● Prompt:
Here are the records. Write out exactly the lines between the one holding "You are a computer-use agent. The" and the one holding "Given: Click the XRP coin logo icon", inclusive.

● Entries shown:
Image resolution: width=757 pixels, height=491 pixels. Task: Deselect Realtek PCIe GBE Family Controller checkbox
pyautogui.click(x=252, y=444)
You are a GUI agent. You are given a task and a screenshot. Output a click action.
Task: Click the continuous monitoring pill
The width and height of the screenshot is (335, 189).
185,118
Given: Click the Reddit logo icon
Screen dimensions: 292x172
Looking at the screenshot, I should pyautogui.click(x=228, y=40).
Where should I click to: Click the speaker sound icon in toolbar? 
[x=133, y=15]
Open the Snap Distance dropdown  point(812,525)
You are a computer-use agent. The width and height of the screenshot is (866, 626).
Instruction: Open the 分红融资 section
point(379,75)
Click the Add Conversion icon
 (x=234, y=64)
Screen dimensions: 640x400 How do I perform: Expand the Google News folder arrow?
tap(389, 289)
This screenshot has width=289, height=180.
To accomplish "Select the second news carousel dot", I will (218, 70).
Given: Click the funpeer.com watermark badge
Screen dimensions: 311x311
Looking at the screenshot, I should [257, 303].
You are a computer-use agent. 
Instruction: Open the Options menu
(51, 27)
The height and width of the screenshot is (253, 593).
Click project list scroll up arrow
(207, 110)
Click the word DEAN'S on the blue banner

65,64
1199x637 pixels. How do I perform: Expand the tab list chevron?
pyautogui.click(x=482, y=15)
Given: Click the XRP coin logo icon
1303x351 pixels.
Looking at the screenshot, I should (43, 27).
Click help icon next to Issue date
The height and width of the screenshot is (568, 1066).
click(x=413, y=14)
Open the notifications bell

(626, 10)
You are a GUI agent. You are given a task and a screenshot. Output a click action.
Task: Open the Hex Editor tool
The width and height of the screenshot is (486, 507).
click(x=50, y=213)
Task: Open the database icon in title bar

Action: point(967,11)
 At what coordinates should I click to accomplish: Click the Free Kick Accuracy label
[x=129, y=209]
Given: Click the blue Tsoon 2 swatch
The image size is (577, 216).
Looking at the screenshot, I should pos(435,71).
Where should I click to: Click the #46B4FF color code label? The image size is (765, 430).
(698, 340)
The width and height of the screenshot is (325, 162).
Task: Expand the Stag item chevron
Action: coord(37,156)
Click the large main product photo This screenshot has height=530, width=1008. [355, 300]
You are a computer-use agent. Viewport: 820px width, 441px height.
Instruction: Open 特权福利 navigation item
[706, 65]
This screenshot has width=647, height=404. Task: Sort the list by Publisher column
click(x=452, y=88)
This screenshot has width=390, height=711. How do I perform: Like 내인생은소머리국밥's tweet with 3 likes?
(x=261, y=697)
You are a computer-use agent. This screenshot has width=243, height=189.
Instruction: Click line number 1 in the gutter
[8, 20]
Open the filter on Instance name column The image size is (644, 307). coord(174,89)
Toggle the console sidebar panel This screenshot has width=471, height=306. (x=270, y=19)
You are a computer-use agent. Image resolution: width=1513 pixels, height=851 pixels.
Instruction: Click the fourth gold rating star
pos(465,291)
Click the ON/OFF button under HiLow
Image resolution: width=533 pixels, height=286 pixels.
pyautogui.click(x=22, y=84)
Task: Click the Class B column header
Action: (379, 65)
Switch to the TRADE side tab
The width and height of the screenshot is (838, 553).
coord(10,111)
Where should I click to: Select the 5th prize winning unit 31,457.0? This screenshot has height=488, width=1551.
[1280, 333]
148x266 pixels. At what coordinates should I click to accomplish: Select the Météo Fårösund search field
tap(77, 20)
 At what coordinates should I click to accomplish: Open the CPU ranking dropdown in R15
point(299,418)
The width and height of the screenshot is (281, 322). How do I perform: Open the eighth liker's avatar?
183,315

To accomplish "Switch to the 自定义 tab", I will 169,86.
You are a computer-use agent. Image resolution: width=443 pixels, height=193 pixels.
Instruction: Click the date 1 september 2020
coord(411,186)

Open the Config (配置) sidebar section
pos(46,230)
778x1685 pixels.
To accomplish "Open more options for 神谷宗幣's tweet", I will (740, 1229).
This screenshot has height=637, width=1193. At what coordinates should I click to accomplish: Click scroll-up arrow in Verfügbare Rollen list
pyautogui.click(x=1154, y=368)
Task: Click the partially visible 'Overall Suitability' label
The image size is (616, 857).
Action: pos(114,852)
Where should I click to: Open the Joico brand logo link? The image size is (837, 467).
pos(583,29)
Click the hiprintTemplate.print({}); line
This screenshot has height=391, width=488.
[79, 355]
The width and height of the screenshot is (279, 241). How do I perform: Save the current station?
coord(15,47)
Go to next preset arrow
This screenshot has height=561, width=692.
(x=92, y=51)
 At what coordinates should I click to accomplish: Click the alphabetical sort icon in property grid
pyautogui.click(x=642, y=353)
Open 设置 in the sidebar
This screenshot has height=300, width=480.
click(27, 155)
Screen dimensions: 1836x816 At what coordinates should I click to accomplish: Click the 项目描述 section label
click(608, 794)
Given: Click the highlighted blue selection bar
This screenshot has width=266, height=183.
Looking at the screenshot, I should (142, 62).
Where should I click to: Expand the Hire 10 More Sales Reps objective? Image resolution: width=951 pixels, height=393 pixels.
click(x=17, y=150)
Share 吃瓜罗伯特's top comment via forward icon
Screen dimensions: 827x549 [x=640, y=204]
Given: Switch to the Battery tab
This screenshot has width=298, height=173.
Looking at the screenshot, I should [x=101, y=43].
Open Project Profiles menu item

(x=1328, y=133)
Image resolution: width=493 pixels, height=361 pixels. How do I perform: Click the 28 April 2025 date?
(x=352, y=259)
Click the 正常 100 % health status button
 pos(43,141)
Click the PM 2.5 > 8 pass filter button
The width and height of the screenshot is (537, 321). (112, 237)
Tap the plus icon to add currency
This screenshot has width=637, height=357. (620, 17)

● Completed task:
You are a computer-use agent. The width and height of the screenshot is (866, 626).
Instruction: Open the 分红融资 section
point(379,75)
Click the Add Conversion icon
 (x=234, y=64)
Screen dimensions: 640x400 How do I perform: Expand the Google News folder arrow?
tap(389, 289)
This screenshot has width=289, height=180.
To accomplish "Select the second news carousel dot", I will (218, 70).
Given: Click the funpeer.com watermark badge
Screen dimensions: 311x311
Looking at the screenshot, I should [257, 303].
You are a computer-use agent. 
Instruction: Open the Options menu
(51, 27)
The height and width of the screenshot is (253, 593).
Click project list scroll up arrow
(207, 110)
Click the word DEAN'S on the blue banner

65,64
1199x637 pixels. How do I perform: Expand the tab list chevron?
pyautogui.click(x=482, y=15)
Given: Click the XRP coin logo icon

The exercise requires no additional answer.